Given information ▸
--- START ---

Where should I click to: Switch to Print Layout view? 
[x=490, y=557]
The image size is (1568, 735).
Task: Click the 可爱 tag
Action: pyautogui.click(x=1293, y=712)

--- END ---

Work order ▸ The records above are to be given again in full, exactly as written.

Written reply ▸
Where should I click to: Switch to Print Layout view? 
[x=490, y=557]
The image size is (1568, 735).
Task: Click the 可爱 tag
Action: pyautogui.click(x=1293, y=712)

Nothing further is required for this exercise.